Such memories as I have of Johann are engraved in my mind as sharply as a Durer woodcut, and when he was not berating me for walking on tip-toes (which he hated) he was both expansive, and fun. Not in a strictly comical sense, given that his sense of humour was somewhat heavy-handed. But he loved putting on a show, and was the soul of bonhomie as head of the table, playing his coveted role of clan patriarch. Of course he loved to argue, but the debate was good-humoured, and even Avram thought it politic to defer.
The extrovert side of his nature was never more on show than at the annual Passover service.
Passovers are odd events. Of all the sentinel days in the Jewish calendar the first night of Passover is, along with Yom Kippur, the Day of Atonement, the most important. Both services are highly ritualised, yet susceptible to the strangest deviations amongst all but the most Orthodox. My mother’s family had had a strictly orthodox upbringing, first in the various Jewish enclaves of Russia, and then in Egypt, and retained the majority of orthodox precepts. But exposure to, and enthusiasm for, the increasing complexities of modern society gradually coerced them away from adherence to pure dogma, although they retained an unshakeable belief in the essence of its teachings.
Kosher meat, for example, was obtainable only with difficulty and at a price.
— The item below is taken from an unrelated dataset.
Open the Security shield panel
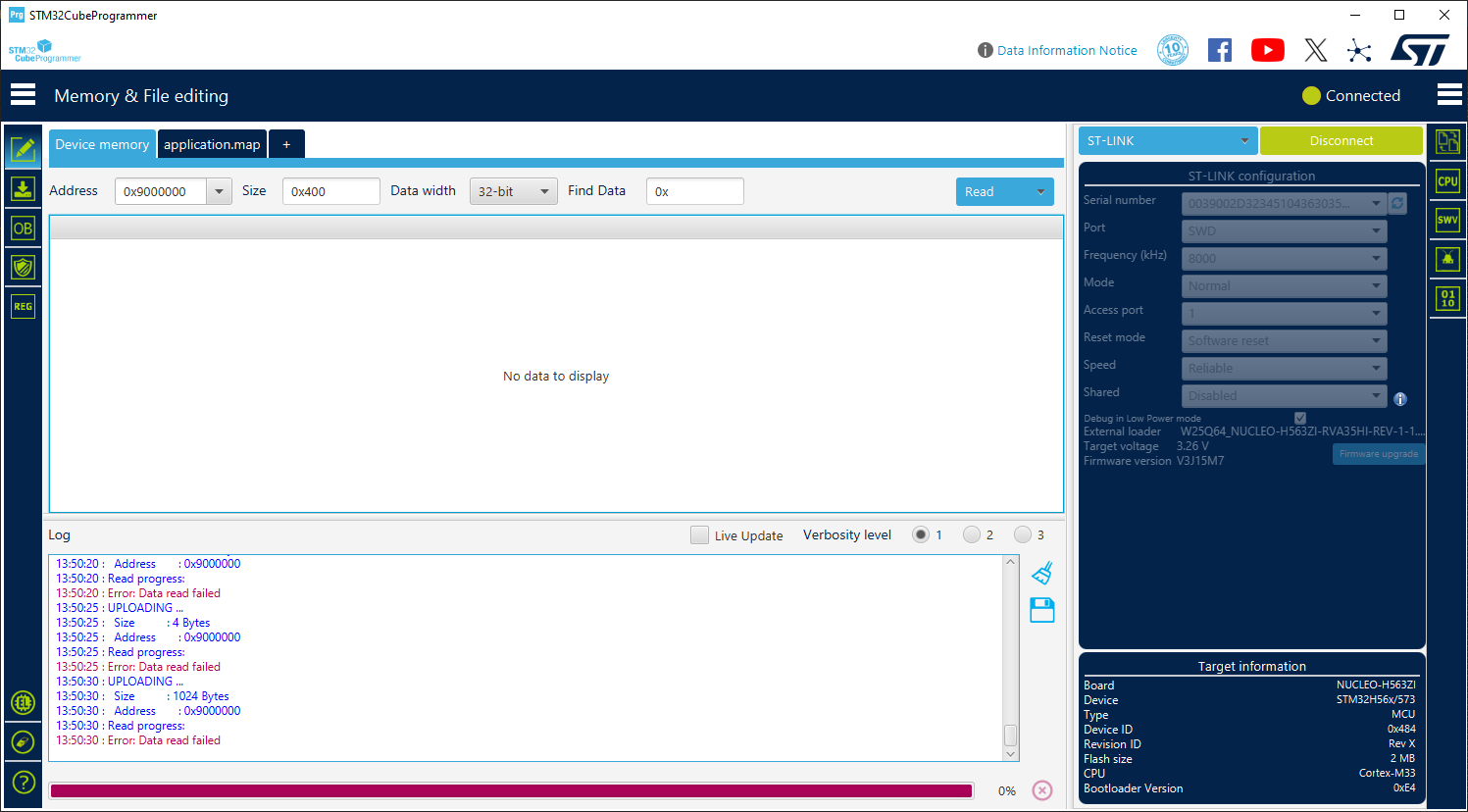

And as the cost of whitegoods was exorbitant, only the most zealous and rich could entertain the prospect of having separate refrigerators for milk and meat products.
My mother had even gone so far as to break the mold totally by indulging in that most heterodox of actions, namely, marrying a goy1, and what is more a goy shicker2, thus becoming the only member of her family to ‘marry out’.
Thus my family was classed as Liberal Jewish. Nevertheless the significance of Passover represented a consolidation of that most Jewish of sentiments, tradition, and therefore the ceremony was not to be tampered with, even by a gathering of progressive, middle class intellectuals.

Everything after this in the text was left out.